_Problem to solve:_
When you find the line with "Instruction: Open the admin user dropdown" among the records below, reproduce it and each line after it exactly, ending with the line with "Given: Open the Refactor menu".

_Available data:_
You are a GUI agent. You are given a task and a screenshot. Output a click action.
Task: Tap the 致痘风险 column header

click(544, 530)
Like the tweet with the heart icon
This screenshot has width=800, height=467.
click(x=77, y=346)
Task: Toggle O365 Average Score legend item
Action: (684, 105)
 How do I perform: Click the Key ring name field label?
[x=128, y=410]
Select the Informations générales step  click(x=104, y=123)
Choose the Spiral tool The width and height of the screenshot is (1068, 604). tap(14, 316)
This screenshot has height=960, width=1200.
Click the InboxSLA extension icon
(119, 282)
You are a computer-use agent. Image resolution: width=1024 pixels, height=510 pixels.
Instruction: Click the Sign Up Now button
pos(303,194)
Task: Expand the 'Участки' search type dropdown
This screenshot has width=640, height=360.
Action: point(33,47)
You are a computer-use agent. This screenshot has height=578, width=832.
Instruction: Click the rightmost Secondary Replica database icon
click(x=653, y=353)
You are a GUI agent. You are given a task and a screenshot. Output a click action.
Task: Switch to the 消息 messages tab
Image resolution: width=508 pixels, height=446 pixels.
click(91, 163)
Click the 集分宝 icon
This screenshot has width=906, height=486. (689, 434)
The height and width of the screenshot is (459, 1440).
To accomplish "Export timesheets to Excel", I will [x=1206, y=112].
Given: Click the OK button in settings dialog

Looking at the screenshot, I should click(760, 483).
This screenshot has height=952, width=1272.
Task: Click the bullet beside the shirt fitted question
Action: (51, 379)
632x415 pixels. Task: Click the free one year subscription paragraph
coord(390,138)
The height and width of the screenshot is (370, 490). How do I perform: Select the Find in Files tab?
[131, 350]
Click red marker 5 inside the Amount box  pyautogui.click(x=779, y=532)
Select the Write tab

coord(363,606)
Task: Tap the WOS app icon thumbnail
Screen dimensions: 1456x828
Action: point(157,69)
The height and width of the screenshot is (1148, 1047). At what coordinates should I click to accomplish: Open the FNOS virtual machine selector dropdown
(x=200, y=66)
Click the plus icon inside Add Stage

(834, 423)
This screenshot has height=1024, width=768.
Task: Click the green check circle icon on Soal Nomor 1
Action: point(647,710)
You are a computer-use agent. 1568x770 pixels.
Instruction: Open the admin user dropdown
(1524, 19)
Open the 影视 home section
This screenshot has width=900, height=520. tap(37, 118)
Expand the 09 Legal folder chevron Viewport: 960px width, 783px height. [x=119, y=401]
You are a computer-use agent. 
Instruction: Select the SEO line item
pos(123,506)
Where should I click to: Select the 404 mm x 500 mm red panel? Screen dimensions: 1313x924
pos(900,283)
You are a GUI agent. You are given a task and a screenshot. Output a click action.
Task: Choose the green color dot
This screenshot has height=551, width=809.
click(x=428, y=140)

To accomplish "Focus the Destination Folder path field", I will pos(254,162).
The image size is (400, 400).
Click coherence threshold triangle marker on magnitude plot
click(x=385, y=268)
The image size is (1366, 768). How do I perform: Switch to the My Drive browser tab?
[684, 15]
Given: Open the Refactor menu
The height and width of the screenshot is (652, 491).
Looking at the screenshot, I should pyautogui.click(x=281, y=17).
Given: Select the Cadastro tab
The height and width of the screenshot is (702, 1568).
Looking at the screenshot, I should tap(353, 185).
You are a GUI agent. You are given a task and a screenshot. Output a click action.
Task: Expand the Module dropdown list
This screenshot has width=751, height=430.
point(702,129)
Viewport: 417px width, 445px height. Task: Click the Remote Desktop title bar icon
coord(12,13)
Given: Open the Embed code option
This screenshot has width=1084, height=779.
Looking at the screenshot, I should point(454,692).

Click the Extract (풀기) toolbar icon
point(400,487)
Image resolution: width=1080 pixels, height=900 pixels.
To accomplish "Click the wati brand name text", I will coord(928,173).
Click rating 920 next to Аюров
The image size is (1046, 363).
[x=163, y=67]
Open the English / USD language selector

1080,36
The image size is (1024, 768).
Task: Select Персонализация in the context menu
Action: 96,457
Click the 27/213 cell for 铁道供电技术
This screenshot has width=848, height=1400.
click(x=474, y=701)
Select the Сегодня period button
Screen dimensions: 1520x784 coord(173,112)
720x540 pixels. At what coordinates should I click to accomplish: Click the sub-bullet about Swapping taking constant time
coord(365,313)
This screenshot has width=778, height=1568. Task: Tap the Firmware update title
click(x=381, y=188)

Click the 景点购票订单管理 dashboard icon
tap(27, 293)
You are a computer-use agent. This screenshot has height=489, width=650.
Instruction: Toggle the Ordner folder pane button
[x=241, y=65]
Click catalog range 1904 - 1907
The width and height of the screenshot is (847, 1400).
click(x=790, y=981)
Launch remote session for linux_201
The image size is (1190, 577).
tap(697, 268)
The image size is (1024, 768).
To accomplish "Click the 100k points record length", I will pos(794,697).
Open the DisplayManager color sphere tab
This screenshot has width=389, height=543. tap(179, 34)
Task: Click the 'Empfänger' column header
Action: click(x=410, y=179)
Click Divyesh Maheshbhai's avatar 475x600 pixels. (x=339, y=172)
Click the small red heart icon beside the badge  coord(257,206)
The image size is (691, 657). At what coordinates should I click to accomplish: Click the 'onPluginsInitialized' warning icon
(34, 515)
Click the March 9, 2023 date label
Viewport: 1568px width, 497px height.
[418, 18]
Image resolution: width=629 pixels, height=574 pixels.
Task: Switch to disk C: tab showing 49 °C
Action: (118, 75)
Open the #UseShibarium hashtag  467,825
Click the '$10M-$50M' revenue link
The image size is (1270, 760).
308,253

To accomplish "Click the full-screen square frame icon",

_Answer for this exercise:_
Instruction: Open the admin user dropdown
(1524, 19)
Open the 影视 home section
This screenshot has width=900, height=520. tap(37, 118)
Expand the 09 Legal folder chevron Viewport: 960px width, 783px height. [x=119, y=401]
You are a computer-use agent. 
Instruction: Select the SEO line item
pos(123,506)
Where should I click to: Select the 404 mm x 500 mm red panel? Screen dimensions: 1313x924
pos(900,283)
You are a GUI agent. You are given a task and a screenshot. Output a click action.
Task: Choose the green color dot
This screenshot has height=551, width=809.
click(x=428, y=140)

To accomplish "Focus the Destination Folder path field", I will pos(254,162).
The image size is (400, 400).
Click coherence threshold triangle marker on magnitude plot
click(x=385, y=268)
The image size is (1366, 768). How do I perform: Switch to the My Drive browser tab?
[684, 15]
Given: Open the Refactor menu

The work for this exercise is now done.